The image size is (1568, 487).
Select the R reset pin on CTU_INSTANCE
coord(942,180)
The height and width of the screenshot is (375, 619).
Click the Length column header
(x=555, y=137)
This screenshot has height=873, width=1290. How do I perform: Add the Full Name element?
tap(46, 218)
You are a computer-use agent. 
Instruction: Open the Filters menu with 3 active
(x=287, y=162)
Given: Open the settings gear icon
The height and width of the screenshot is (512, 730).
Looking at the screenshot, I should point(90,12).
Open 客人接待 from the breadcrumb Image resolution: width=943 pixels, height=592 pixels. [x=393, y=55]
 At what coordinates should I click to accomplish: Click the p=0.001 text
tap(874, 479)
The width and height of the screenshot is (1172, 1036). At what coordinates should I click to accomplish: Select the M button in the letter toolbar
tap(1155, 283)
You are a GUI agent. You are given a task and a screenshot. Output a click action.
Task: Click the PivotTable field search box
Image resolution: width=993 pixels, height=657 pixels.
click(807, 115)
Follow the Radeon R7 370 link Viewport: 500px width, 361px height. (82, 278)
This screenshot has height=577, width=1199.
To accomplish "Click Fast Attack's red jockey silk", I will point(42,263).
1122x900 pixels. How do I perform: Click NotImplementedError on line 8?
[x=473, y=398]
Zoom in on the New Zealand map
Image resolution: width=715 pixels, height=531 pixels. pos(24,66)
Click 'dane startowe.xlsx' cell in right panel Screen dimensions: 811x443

Goal of the exercise
Reproduce every line from the preceding data in which the word "agent" can be found.

Output below
You are a computer-use agent. 
You are a GUI agent. You are given a task and a screenshot. Output a click action.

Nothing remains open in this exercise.